Good Wheat, Bad Weeds

by Bob Lupton

The farmer had planted good seed. He was sure of that. And the soil had been properly prepared. So where did all these noxious weeds come from? It had to be an enemy – a saboteur – slipping in at night, scattering weed seed in his fields.

It wasn’t until the wheat was growing nicely that the weed sprouts had become visible. Then it was too late. Sending workers tramping into the fields, pulling up weed plants, would destroy the wheat crop. No, he would let the wheat and weeds grow together. At harvest time he would do the separating.

This is the way the Kingdom of Heaven works, Jesus told his followers. Good and bad growing together in the same field. In the same life perhaps? Now that’s a problem. How can good and evil co-exist in the same person? Aren’t we either sheep or goats, good guys or bad guys?

This was one of the confusing dilemmas I struggled with as an adolescent Christian raised in a holiness church that taught me I could live a sin-free life. The “carnal nature” that caused me to do bad things could be eradicated by the filling of the Holy Spirit, they told me.

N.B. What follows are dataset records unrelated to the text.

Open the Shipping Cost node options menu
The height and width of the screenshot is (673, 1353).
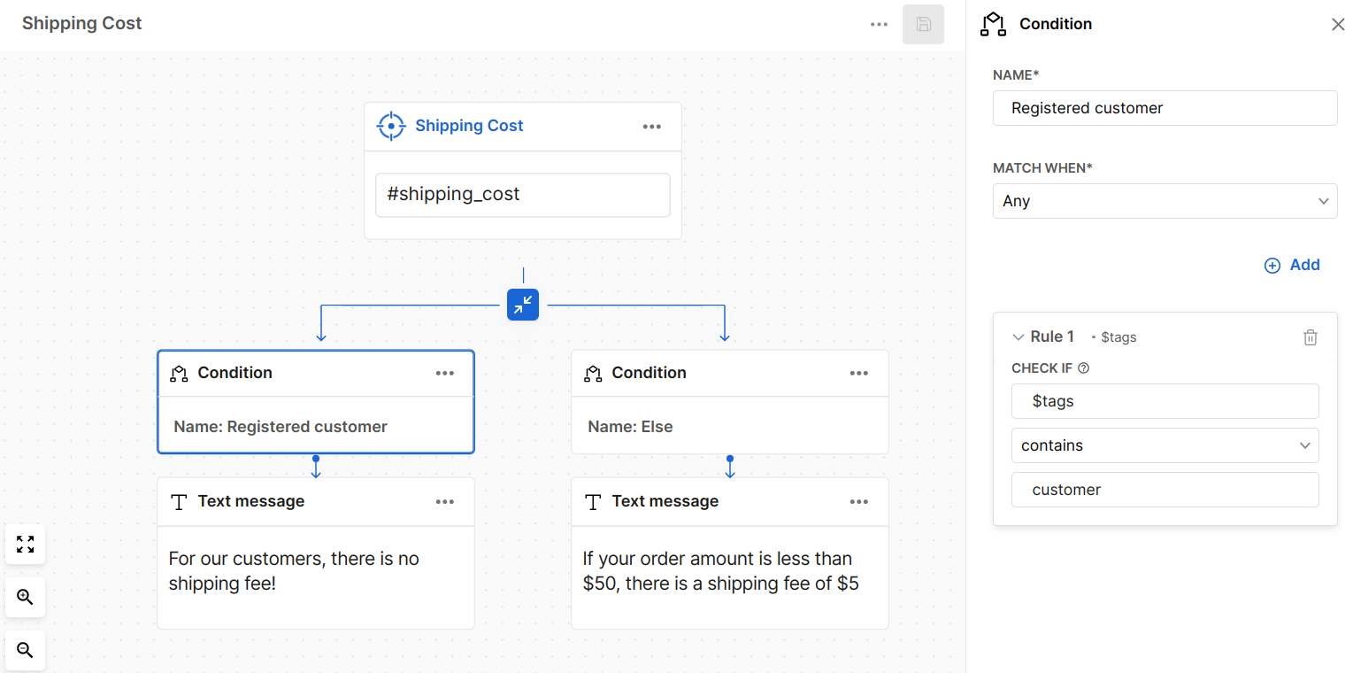652,127
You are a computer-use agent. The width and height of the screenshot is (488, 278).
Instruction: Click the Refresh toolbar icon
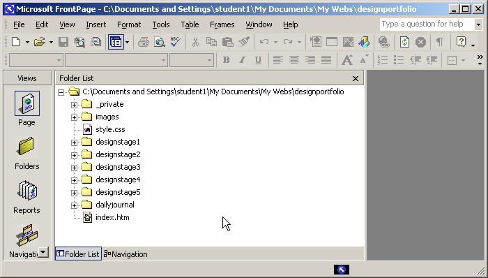point(404,42)
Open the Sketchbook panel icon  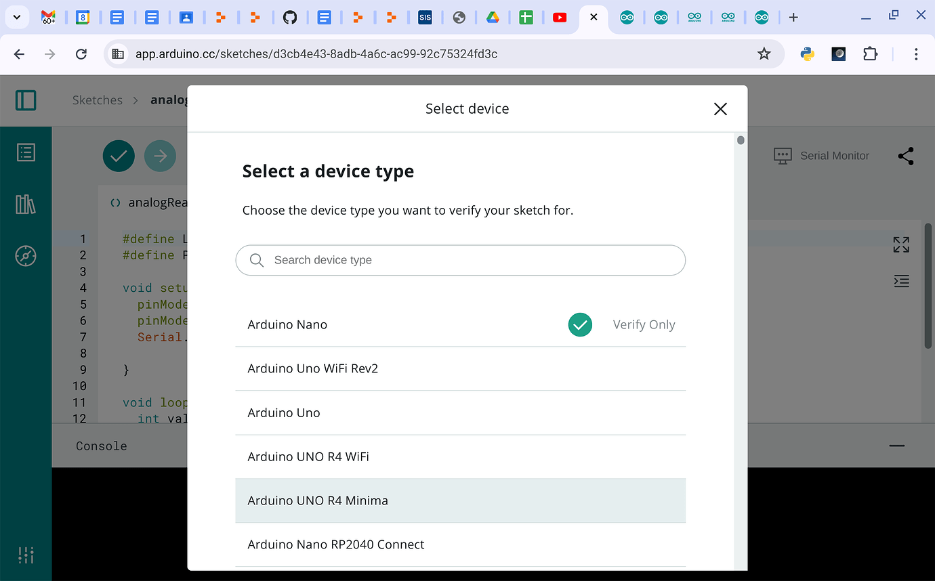click(x=26, y=152)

Once filled, I would be freed from the root of sinfulness from which my badness stemmed.  

The trouble was, as hard as I tried, as sincerely as I pled to be filled, as wide as my young heart could open, I could never seem to fully rid myself of the troubling tendencies that repeatedly tripped me up. There were subtle things like pride and ego and selfishness that blemished my perfection, and there were bigger things like lust and libido that raged in my viscera.

I tried denial, rationalizing that such propensities came from outside sources (the devil made me do it) and not from within my good spirit. I tried sanitizing my sins by calling them innocent human mistakes, not willful defilements. But in the end, I had to admit to myself that no amount of justifying could explain away these tendencies. They were like bad weeds forever appearing among the good grain I was trying to cultivate in my life. I eventually gave up trying to be perfect and walked away from the church.                       

But I did not walk away from God. It may have felt like it. But in retrospect, God walked away with me. For years, I (we) wandered in and out of other doctrines – from total depravity theology claiming there was nothing good in me to Pollyanna teaching that affirmed I was totally good. Neither extreme was satisfying.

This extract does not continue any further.